● **About this exercise**: Output only the lines from the line holding "The width and" through the close of the records, exactly as they appear, with all pictures omitted.

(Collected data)
================================

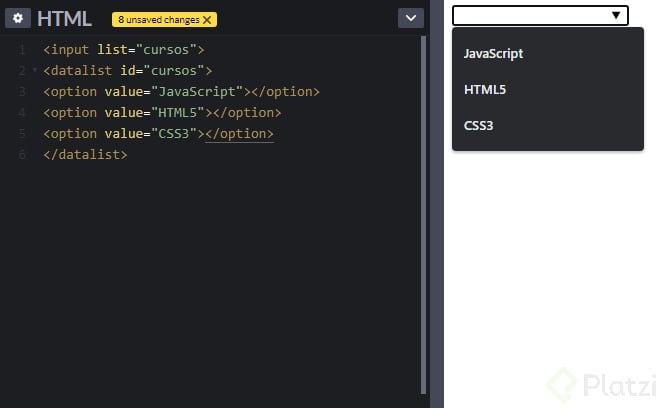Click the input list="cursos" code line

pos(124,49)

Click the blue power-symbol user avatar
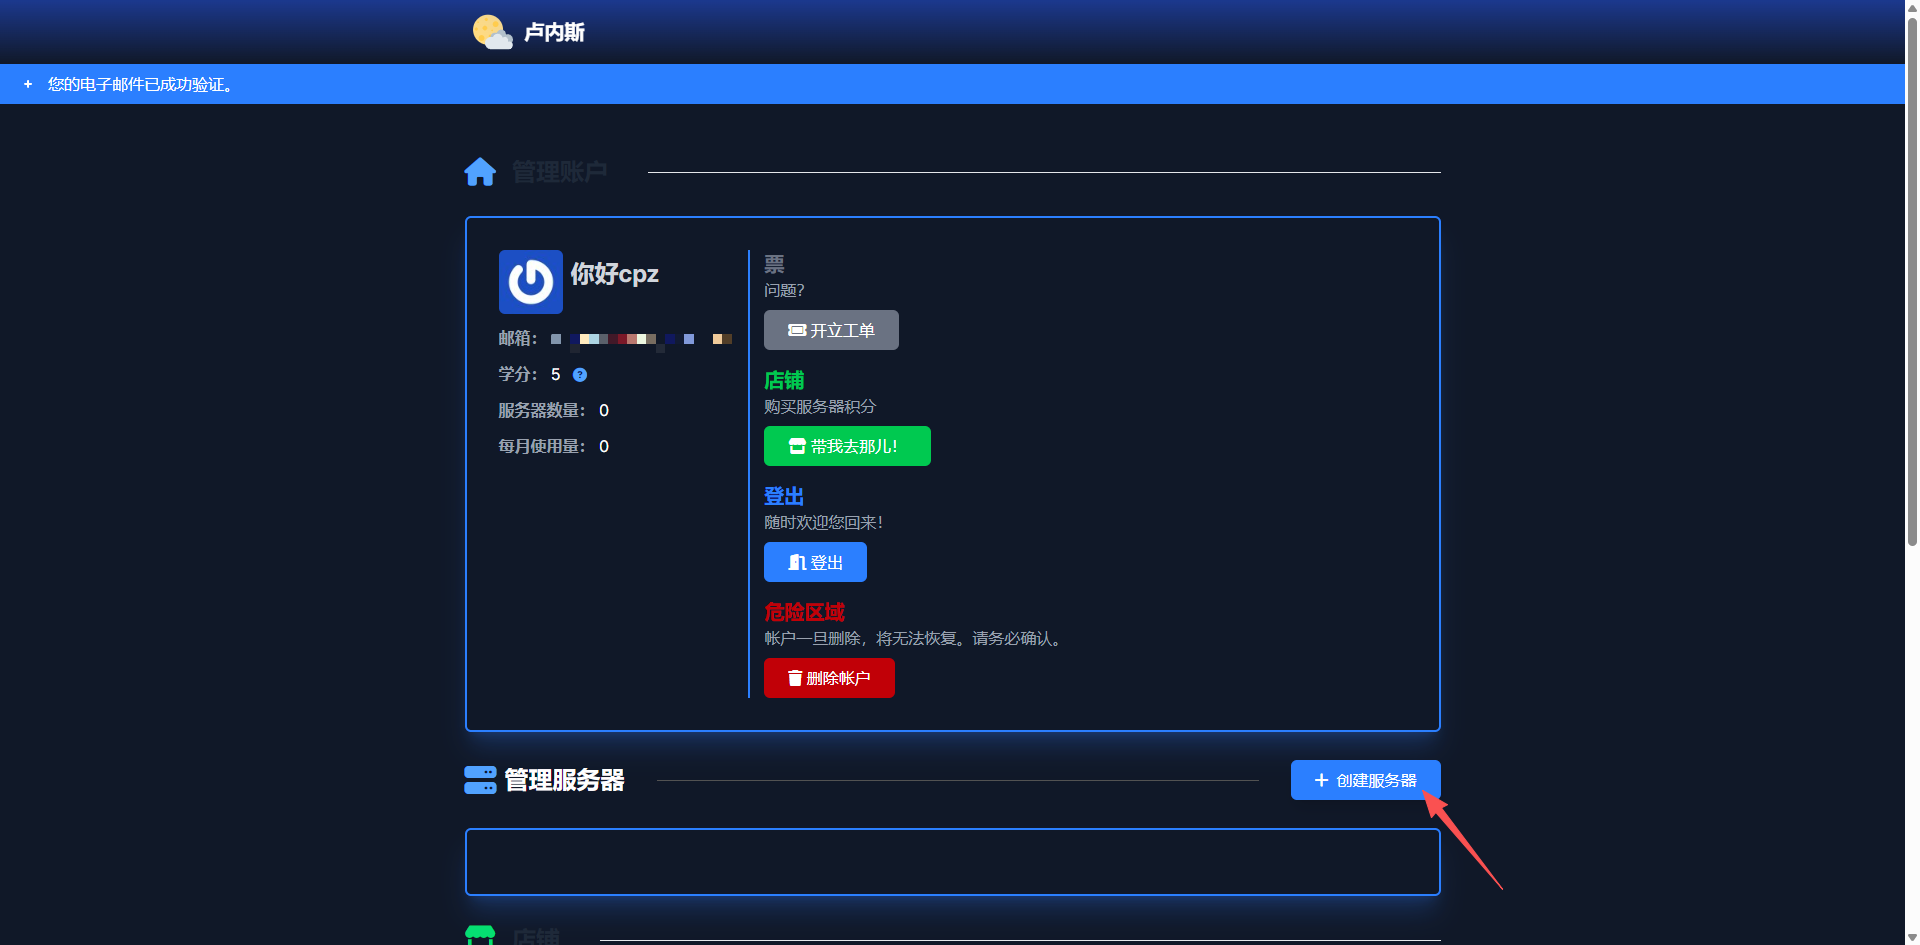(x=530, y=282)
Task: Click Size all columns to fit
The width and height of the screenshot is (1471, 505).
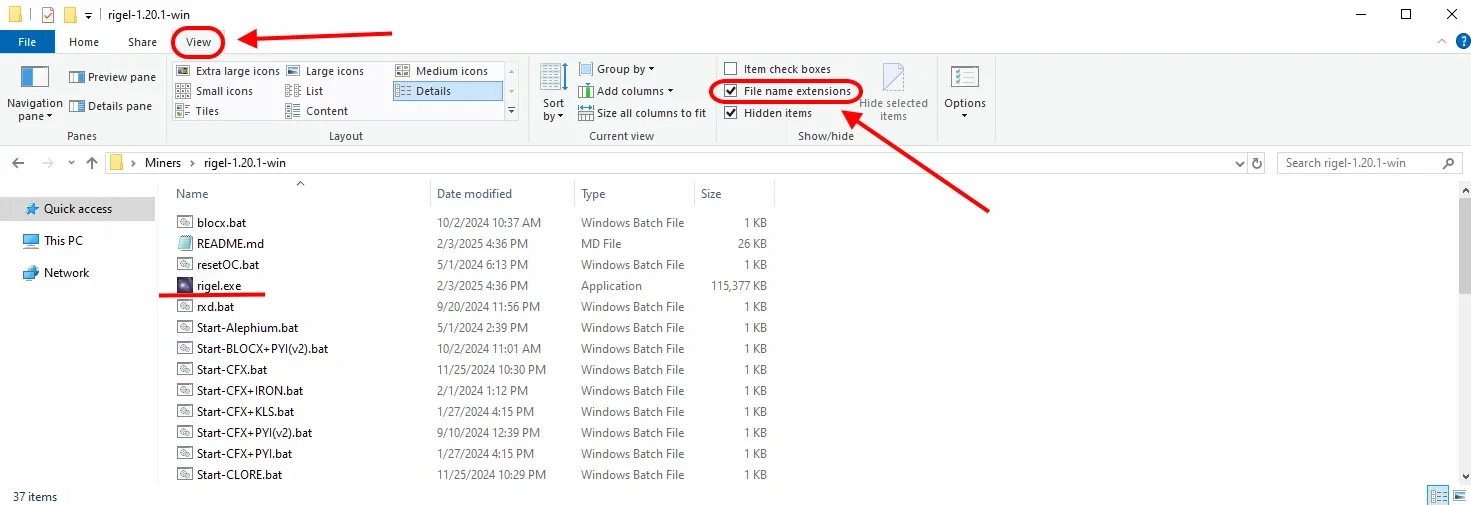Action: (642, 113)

================================

● **Answer space**:
The width and height of the screenshot is (1471, 505).
Action: (642, 113)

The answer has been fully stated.